§ To do
Copy each line of the records that holds the string "editor".

§ Data for review
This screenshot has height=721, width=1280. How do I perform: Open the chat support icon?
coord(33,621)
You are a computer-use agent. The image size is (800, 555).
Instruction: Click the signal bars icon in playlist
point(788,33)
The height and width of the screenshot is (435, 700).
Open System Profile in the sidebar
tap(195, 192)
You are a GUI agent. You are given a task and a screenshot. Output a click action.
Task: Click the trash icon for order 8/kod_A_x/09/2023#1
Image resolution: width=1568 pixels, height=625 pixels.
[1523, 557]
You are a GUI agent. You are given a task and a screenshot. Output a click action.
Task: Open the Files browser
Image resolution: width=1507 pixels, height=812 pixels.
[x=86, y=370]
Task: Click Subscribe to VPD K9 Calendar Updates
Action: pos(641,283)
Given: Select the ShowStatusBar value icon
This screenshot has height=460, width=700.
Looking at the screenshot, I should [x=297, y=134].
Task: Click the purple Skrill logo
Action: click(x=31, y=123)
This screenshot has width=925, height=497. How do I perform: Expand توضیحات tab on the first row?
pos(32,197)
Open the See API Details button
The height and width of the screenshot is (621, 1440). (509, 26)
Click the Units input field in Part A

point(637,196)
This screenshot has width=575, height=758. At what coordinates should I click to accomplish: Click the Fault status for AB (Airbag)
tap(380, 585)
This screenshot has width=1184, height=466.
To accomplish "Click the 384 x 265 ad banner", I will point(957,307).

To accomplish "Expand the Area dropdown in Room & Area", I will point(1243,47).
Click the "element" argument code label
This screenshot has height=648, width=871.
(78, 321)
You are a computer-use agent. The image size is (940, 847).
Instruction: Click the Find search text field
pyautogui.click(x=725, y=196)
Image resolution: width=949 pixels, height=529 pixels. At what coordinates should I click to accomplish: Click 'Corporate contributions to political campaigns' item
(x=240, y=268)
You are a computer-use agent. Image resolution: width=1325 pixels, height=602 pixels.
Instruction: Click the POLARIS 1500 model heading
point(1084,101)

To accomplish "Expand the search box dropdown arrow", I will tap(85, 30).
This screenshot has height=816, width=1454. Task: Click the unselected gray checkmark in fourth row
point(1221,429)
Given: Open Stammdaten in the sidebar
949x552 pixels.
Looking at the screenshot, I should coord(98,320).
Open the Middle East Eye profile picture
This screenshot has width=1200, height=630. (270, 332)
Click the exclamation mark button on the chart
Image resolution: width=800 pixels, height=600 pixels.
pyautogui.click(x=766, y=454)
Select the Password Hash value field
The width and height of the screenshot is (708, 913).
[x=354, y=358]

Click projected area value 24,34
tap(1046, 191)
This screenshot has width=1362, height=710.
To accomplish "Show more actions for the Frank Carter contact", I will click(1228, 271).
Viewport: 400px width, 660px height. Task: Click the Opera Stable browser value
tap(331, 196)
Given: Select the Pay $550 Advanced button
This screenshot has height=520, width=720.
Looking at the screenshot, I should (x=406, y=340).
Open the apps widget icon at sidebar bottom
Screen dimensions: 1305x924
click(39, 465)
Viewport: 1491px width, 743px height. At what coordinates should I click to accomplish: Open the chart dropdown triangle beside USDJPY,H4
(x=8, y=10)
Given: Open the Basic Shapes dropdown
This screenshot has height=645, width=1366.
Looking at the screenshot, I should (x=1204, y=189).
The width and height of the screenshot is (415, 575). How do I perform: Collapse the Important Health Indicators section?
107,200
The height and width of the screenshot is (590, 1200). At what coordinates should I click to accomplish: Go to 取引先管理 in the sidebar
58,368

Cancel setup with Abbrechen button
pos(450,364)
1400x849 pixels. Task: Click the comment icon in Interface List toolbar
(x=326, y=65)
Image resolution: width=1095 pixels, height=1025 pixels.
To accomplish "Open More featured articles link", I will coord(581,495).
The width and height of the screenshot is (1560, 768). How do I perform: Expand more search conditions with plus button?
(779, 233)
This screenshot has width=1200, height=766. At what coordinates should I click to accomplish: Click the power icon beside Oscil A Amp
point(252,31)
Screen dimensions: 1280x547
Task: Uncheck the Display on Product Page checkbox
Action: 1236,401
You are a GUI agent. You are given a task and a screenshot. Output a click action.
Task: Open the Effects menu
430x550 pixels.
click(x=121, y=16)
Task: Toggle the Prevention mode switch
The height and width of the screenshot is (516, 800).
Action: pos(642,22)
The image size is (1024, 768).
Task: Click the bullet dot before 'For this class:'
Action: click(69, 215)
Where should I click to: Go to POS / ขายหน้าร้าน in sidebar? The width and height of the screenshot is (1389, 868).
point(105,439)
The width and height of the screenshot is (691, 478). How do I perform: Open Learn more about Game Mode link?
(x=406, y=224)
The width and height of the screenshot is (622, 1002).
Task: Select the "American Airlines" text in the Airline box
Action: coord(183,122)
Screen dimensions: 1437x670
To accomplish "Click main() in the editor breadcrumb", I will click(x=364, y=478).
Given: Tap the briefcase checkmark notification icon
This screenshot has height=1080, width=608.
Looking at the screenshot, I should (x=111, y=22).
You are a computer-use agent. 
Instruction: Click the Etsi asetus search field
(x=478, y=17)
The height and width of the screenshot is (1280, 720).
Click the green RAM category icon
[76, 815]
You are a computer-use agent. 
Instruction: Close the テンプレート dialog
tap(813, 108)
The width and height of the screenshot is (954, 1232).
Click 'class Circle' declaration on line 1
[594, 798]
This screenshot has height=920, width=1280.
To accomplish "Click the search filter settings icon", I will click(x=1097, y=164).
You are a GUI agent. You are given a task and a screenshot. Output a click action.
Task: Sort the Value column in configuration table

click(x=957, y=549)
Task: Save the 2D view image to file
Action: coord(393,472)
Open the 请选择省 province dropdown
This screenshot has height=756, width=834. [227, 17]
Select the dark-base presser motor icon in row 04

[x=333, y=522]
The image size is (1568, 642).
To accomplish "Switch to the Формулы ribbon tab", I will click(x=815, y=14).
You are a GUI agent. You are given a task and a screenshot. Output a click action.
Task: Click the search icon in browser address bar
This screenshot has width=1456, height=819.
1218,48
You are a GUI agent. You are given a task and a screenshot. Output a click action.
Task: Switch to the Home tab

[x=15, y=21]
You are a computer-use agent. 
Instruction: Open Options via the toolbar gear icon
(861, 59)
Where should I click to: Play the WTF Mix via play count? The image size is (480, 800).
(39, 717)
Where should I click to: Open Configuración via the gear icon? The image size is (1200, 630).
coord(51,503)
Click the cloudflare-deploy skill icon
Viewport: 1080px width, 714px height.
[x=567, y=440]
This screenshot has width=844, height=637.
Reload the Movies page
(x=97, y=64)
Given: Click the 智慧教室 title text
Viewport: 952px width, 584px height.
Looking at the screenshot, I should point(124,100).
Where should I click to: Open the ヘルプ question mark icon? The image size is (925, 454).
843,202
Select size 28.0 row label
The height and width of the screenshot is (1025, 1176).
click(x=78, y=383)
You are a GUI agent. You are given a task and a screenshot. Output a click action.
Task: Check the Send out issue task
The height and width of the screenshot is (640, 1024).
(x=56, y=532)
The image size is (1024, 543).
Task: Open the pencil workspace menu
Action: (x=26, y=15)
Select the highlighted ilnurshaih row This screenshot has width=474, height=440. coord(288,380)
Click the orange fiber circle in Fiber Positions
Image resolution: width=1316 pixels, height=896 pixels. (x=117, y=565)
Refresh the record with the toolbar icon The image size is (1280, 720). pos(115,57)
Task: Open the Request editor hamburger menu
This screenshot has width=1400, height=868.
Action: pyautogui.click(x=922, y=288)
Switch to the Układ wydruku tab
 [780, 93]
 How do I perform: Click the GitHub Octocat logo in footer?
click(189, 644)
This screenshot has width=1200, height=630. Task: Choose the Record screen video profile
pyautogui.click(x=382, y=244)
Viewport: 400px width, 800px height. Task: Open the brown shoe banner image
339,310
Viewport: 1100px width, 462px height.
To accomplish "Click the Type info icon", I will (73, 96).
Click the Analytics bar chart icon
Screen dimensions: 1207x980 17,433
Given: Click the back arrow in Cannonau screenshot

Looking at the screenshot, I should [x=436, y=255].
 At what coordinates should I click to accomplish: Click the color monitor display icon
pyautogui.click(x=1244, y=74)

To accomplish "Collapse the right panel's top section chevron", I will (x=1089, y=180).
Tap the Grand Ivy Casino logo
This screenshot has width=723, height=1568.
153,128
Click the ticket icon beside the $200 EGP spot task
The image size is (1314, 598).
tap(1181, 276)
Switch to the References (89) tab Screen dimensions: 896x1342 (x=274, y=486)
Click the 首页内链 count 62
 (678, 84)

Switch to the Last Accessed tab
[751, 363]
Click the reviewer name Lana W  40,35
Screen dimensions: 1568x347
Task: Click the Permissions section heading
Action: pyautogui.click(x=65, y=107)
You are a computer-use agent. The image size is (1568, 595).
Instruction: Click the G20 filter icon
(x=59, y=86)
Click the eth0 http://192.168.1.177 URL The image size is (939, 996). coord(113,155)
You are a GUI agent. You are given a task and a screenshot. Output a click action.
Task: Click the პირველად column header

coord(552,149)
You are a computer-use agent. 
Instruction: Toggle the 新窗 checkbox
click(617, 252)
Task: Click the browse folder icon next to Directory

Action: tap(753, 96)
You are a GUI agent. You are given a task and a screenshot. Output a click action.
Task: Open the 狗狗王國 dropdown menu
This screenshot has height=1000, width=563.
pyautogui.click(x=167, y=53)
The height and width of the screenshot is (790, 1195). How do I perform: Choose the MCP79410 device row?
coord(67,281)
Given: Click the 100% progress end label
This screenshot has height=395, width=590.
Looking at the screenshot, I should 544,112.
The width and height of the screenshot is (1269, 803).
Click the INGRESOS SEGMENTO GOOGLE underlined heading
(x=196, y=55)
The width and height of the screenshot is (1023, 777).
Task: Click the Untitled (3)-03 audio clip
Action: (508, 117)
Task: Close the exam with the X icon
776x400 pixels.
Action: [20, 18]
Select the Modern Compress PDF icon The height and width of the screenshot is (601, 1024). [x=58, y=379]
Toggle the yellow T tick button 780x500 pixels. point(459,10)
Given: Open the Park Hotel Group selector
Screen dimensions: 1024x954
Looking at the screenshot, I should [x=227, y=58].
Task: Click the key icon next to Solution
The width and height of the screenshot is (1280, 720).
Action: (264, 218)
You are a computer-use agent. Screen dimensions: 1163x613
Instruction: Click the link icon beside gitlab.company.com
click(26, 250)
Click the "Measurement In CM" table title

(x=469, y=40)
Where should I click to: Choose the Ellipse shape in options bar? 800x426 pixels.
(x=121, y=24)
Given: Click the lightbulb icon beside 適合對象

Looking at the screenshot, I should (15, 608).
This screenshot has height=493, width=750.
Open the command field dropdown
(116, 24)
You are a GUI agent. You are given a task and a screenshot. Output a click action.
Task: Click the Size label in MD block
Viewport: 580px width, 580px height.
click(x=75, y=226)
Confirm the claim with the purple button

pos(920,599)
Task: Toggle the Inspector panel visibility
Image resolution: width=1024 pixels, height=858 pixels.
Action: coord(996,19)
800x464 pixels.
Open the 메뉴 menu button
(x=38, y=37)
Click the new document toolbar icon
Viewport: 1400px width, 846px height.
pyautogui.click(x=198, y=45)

§ Solution to this exercise
To accomplish "Click main() in the editor breadcrumb", I will click(x=364, y=478).
Task: Open the Request editor hamburger menu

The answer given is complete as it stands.